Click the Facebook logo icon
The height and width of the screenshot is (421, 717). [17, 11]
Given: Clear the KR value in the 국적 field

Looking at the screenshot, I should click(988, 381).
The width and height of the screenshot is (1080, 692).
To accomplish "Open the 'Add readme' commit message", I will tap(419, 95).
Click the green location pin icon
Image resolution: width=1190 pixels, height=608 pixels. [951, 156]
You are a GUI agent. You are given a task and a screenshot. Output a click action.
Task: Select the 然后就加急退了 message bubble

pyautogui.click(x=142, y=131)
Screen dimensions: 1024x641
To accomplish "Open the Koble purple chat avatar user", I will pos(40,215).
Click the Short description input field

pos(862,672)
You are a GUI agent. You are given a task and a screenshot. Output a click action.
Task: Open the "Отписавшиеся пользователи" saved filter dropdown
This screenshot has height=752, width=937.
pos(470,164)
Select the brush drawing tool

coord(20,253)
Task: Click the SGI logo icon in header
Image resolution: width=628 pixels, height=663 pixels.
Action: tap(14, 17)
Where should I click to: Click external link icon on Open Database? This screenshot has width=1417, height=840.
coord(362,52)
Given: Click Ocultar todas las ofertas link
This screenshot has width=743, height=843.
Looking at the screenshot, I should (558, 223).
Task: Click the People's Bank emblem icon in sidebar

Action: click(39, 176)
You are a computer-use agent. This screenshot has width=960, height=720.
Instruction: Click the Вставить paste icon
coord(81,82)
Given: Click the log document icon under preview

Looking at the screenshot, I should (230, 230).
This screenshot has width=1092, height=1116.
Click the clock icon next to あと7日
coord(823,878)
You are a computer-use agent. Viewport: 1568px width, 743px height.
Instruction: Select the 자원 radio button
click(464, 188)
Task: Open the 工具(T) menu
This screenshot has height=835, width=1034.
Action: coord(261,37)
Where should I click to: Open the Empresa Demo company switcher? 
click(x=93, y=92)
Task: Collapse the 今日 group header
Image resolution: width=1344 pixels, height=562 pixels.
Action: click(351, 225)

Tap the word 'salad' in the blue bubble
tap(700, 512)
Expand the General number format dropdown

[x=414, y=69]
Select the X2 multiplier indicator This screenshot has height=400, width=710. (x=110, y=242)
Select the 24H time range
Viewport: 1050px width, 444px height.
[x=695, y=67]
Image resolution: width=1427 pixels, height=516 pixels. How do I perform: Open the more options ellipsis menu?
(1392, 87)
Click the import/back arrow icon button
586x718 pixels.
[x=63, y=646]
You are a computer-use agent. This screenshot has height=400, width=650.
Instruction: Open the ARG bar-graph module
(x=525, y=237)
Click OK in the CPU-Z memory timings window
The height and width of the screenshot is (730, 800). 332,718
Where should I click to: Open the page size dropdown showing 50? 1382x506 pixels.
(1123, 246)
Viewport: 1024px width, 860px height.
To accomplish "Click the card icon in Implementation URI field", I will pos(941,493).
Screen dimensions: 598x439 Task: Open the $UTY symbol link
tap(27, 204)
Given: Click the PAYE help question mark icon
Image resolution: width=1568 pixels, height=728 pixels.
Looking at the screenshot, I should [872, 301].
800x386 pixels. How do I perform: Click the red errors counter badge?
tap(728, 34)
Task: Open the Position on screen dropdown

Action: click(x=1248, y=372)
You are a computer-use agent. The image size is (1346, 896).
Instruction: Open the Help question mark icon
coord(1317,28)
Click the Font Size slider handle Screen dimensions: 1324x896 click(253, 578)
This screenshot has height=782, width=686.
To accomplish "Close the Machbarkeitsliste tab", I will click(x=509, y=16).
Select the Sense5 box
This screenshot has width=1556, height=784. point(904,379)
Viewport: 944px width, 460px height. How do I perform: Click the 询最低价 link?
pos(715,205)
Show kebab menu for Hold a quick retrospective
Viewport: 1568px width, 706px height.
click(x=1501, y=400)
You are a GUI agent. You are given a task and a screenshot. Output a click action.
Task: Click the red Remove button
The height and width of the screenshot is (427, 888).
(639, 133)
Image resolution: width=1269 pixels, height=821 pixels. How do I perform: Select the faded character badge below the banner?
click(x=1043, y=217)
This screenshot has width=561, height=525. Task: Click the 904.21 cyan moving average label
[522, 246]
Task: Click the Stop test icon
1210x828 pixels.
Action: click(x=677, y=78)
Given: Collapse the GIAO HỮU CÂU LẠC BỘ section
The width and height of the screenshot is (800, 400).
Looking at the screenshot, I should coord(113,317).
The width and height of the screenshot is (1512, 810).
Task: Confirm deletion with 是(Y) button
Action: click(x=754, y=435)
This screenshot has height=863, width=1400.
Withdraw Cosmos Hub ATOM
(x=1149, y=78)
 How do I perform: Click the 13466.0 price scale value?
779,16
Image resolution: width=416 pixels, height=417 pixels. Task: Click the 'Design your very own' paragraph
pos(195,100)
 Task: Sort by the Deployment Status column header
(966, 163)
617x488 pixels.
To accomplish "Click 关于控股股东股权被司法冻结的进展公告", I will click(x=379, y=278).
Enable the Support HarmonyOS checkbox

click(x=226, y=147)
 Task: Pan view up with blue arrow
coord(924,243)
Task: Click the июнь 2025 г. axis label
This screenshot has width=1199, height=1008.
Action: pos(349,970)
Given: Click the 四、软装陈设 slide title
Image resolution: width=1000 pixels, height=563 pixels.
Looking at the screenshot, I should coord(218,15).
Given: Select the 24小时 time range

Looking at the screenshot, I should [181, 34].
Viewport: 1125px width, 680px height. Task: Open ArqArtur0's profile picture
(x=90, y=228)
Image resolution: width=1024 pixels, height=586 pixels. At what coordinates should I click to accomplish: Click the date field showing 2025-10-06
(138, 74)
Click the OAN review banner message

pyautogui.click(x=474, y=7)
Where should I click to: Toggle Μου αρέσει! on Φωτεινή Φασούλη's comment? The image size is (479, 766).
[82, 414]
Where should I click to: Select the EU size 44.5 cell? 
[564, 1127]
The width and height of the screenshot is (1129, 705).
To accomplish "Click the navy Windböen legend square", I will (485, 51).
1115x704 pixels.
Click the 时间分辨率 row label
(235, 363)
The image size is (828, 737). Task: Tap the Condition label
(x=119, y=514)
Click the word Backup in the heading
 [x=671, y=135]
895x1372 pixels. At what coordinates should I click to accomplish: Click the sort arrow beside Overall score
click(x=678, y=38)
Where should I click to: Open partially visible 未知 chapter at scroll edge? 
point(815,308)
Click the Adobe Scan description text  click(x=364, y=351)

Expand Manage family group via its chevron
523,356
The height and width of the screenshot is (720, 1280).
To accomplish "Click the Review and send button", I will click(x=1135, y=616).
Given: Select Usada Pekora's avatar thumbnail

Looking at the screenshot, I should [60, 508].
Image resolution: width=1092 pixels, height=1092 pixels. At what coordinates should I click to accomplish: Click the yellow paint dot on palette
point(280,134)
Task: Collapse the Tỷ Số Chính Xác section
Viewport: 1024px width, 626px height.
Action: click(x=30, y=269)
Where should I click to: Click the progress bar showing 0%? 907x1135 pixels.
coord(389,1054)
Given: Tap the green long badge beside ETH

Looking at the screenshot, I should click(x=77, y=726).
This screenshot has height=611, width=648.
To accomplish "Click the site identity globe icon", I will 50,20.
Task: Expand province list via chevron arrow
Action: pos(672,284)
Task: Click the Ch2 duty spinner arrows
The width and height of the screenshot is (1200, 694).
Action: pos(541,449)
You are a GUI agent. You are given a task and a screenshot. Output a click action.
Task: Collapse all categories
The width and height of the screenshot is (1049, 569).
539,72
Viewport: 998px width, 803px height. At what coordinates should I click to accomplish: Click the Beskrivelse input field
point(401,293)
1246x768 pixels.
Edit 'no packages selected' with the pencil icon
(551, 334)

WHAT TO DO: What is needed is every line from the beginning of the data up to and including the line with "The width and height of the screenshot is (1080, 692).", given again word for word.

ANSWER TO THE PROBLEM:
Click the Facebook logo icon
The height and width of the screenshot is (421, 717). [17, 11]
Given: Clear the KR value in the 국적 field

Looking at the screenshot, I should click(988, 381).
The width and height of the screenshot is (1080, 692).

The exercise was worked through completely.